We entered the water from the kayak platform on the wharf and swam east (towards the shark attack area.) As I watched my hands enter the murky green water in front of me and scoop back amid a flurry of white bubbles, I didn’t reach my zen place that usually accompanies my stroke count. Instead, I began to imagine two piercing soulless black eyes above a row of jagged teeth lunging towards me. A touch of kelp against my foot made me yelp and and jump up. Christal, swiming nearby asked me if I was okay. I selfishly admitted to being a bit freaked out about the shark. Grim and determined we pushed on.

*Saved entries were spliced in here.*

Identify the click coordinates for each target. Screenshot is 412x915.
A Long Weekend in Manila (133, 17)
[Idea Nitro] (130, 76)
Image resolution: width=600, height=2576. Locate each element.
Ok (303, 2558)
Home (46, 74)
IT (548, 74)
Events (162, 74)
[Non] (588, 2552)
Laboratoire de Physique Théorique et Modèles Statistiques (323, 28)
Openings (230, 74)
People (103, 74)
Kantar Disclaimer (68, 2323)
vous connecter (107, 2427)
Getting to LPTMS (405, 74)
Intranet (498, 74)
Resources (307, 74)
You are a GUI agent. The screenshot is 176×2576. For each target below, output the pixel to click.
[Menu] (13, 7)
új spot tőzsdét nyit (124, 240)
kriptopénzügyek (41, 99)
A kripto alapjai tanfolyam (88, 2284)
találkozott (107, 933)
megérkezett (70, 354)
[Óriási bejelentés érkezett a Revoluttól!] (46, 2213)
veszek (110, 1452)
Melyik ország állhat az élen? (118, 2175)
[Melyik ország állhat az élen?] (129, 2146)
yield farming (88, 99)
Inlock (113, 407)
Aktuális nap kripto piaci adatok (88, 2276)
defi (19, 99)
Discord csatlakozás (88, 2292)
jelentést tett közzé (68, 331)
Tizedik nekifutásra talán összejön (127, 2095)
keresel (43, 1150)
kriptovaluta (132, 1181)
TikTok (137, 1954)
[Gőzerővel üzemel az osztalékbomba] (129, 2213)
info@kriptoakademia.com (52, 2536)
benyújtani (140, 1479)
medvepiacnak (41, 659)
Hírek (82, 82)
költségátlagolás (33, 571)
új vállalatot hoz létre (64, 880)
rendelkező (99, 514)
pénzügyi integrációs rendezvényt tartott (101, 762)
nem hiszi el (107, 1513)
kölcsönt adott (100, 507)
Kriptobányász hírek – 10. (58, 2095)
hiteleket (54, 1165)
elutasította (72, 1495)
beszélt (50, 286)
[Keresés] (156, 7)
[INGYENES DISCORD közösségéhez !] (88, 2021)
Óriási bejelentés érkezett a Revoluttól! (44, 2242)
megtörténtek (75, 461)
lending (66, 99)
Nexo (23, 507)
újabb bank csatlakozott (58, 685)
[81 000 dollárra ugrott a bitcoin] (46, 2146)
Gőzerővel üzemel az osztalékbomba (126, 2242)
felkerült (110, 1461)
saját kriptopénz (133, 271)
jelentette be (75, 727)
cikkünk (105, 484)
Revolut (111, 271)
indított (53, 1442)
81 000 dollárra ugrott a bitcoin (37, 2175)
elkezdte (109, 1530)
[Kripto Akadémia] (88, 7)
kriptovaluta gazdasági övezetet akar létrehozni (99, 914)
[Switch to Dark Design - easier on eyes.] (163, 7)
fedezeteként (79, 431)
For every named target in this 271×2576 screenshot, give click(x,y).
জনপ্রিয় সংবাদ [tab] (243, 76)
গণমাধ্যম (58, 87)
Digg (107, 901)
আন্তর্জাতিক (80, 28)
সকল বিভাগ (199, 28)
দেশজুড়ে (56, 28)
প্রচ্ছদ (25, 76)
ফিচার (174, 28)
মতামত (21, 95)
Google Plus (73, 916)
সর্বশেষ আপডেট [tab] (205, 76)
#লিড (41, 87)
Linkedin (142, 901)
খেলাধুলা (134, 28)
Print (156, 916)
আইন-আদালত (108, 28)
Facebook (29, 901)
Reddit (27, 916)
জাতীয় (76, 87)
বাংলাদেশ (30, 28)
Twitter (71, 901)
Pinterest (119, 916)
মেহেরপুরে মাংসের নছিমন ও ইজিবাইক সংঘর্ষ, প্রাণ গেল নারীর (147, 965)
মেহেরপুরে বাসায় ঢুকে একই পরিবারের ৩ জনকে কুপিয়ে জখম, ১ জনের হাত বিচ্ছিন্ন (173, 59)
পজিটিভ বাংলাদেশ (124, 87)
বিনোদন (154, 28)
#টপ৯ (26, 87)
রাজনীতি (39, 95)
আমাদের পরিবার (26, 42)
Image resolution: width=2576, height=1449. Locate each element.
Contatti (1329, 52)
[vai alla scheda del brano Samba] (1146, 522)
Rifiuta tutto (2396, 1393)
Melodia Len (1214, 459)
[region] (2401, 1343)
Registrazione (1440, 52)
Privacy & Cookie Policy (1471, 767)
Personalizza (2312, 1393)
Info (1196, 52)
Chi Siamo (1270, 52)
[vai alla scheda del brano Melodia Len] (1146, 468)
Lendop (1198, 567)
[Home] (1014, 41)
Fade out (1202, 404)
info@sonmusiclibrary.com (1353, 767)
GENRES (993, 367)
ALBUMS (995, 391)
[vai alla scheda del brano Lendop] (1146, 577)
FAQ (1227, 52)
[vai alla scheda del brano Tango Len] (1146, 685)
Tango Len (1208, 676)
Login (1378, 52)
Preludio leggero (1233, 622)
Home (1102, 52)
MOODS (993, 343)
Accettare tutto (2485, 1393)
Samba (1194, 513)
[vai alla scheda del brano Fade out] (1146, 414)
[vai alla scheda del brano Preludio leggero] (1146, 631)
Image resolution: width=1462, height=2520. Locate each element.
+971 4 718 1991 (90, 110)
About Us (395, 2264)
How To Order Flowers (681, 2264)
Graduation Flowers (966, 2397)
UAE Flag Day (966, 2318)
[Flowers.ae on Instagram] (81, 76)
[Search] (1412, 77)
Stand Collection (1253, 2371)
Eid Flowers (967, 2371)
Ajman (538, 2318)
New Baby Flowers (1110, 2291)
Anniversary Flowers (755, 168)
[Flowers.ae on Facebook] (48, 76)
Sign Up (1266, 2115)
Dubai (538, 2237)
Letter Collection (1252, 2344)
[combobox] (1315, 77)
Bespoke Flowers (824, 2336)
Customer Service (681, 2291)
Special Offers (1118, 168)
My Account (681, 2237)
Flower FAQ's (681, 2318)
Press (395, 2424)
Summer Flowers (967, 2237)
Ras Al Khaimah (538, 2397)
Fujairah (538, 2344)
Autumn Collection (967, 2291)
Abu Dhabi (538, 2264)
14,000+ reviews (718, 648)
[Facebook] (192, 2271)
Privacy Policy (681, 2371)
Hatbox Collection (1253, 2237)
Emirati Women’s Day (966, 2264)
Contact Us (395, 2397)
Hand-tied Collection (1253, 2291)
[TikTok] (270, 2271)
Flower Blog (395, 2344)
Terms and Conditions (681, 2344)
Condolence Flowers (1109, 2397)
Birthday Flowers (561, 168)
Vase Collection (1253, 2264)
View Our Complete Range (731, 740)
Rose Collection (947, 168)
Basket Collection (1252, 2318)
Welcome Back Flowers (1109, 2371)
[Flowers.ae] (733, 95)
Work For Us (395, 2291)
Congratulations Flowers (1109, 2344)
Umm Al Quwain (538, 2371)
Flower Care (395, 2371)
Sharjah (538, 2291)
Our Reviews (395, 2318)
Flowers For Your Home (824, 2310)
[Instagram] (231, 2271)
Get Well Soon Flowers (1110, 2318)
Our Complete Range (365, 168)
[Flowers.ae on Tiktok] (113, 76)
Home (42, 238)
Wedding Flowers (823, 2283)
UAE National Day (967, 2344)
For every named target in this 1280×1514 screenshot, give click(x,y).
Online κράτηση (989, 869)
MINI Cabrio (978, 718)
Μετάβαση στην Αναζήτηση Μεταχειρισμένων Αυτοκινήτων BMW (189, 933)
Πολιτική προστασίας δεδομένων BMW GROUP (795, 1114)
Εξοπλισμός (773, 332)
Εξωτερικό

Christal, always the fearless leader kept us going with, “Let’s just go to the next buoy.” We where half-ways between the forth and fifth buoy when I caught a glimse of something from the corner of my eye. I could have just been a wave, the yacht in the distance or a large sea animal breaking the surface of the water. At this point I was so wound up that if I’d seen a two-inch goldfish my heart would have stooped dead!
Christal, seeing my panicked expression, said, “What? What did you see?”
“Nothing. I think,” I said, scanning around.
“Shall we go back?”
It took us 18 minutes to swim out that far (0.4 miles) and about 10 to swim back!
The following week another shark was photographed nearby from the air.
However, it was a smaller organism that made us change our last training swim from Santa Cruz to Aquatic Park – E.coli! The water quality report for the beach was dire. We did our final practice 1.5 mile open water swim at Aquatic Park, nearly 5 months after our very first try there. We covered three times the distance in the same time as it had taken us to do that first difficult swim back in March. We had made great progress but was it going to be enough to really swim from Alcatraz?
For some reason I wasn’t concentrating on my sighting, and when I looked up I was staring out at the Golden Gate Bridge. Cristal called over to me, asking me where I was going. Fortunately, I hadn’t strayed too far, and I straightened up on the Jerimiah and plunged onwards.
The swim was great. We kept a steady pace. I wanted to keep plenty of juice in the tank in case we had to fight the current that we were told runs across the mouth of the opening to Aquatic Park. At no stage did I feel too tired nor wanted it to be over. I was comfortable and in the zone. With every lift of the eyes to sight, the Jeremiah got bigger. We stopped a couple of times to take in the view and discuss our navigation. Yet, all the while I was expecting the current to kick in and start tugging at us, sweeping us past the opening to Aquatic Park and out to sea beneath the Golden Gate Bridge.
I couldn’t completely relax until we got through that opening, but once we were in, it felt like we were on our home turf. We stopped again and watched the other swimmers around us. It was such a thrill to see the area behind the beach crowded with people, good to see colors other than black, grey and yellow! We’d done it, the hard part at least. We agreed that we should hold hands across the finish line then with a contented sign I said, ” Lets wrap it up!” and we launched in to the last half mile, headed for the shore. It’s harder to stop the water from getting in your mouth when you are grinning!
Together we crossed the finish line completing the course in 1 hour and 4 minutes. We found Sumika straight away and reunited for a group hug before splitting up to go hug our friends and relations who had come down to cheer us on.
Thanks for reading – I know it was a long one, but I really wanted to share the experience of a lifetime.